To contrast long-term all-cause mortality in patients undergoing coronary artery bypass graft (CABG) surgery according to use of 2 lysine analog antifibrinolytics (aminocaproic acid and tranexamic acid), the serine protease inhibitor aprotinin, or no antibleeding agent.

Design, Setting, and Participants

Observational study of mortality conducted between November 11, 1996, and December 7, 2006. Following index hospitalization (4374 patients; 69 medical centers), survival was prospectively assessed at 6 weeks, 6 months, and annually for 5 years after CABG surgery among 3876 patients enrolled in a 62-center international cohort study. The associations of survival with hemorrhage-sparing medications were compared using multivariable analyses including propensity adjustments.

Main Outcome Measure

Death (all-cause) over 5 years.


Aprotinin treatment (223 deaths among 1072 patients [20.8% 5-year mortality]) was associated with significantly increased mortality compared with control (128 deaths among 1009 patients [12.7%]; covariate adjusted hazard ratio for death, 1.48; 95% confidence interval, 1.19–1.85), whereas neither aminocaproic acid (132 deaths among 834 patients [15.8%]; adjusted hazard ratio for death, 1.03; 95% confidence interval, 0.80–1.33) nor tranexamic acid (65 deaths among 442 patients [14.7%]; adjusted hazard ratio for death, 1.07; 95% confidence interval, 0.80–1.45) was associated with increased mortality. In multivariable logistic regression, either with propensity adjustment or without, aprotinin was independently predictive of 5-year mortality (adjusted odds ratio with propensity adjustment, 1.48; 95% confidence interval, 1.13–1.93; P = .005) among patients with diverse risk profiles, as well as among those surviving their index hospitalization. Neither aminocaproic nor tranexamic acid was associated with increased risk of death.

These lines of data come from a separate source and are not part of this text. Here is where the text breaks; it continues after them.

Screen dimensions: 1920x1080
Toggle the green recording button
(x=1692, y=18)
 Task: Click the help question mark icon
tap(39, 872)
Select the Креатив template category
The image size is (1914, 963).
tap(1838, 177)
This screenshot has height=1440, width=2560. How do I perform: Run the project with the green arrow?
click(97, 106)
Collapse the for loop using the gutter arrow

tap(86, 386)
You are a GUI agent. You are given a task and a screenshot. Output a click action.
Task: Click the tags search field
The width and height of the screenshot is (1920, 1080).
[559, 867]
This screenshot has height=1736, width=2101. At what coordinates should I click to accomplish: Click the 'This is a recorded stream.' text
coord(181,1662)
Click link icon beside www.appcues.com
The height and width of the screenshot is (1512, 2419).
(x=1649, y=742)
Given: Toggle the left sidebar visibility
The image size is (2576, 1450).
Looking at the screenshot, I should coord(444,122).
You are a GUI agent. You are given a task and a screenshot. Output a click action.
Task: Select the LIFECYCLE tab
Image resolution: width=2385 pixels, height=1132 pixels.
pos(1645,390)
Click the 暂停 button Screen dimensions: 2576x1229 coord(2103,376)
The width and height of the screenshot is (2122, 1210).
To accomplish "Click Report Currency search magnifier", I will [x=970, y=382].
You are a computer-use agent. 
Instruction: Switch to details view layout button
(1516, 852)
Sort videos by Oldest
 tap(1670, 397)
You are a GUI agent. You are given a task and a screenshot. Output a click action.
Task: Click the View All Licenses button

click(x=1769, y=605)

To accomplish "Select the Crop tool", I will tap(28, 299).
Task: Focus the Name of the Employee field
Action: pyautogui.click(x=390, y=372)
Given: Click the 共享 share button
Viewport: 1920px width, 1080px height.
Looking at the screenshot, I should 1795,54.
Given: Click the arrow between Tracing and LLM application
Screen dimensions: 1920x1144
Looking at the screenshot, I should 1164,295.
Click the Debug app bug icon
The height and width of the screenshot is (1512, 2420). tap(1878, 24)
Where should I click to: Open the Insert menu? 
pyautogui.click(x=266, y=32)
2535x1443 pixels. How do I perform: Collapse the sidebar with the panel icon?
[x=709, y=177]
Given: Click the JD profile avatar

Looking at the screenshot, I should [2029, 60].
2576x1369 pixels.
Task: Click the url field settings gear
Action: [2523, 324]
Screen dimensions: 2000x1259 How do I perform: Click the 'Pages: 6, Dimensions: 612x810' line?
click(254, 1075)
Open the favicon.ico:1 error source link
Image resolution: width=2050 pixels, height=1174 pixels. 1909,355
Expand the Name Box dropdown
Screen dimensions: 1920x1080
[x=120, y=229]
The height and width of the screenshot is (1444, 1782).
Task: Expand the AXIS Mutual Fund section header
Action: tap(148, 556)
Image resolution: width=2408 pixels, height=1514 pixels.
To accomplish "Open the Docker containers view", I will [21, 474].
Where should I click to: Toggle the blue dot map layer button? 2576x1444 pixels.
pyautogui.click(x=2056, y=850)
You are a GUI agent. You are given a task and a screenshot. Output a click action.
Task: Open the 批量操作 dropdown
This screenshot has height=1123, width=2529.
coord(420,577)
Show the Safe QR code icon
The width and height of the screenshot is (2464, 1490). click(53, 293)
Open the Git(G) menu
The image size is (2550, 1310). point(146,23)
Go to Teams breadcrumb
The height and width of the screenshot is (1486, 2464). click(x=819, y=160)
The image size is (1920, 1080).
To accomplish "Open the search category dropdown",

These findings indicate that in addition to the previously reported acute renal and vascular safety concerns, aprotinin use is associated with an increased risk of long-term mortality following CABG surgery. Use of aprotinin among patients undergoing CABG surgery does not appear prudent because safer and less expensive alternatives (ie, aminocaproic acid and tranexamic acid) are available.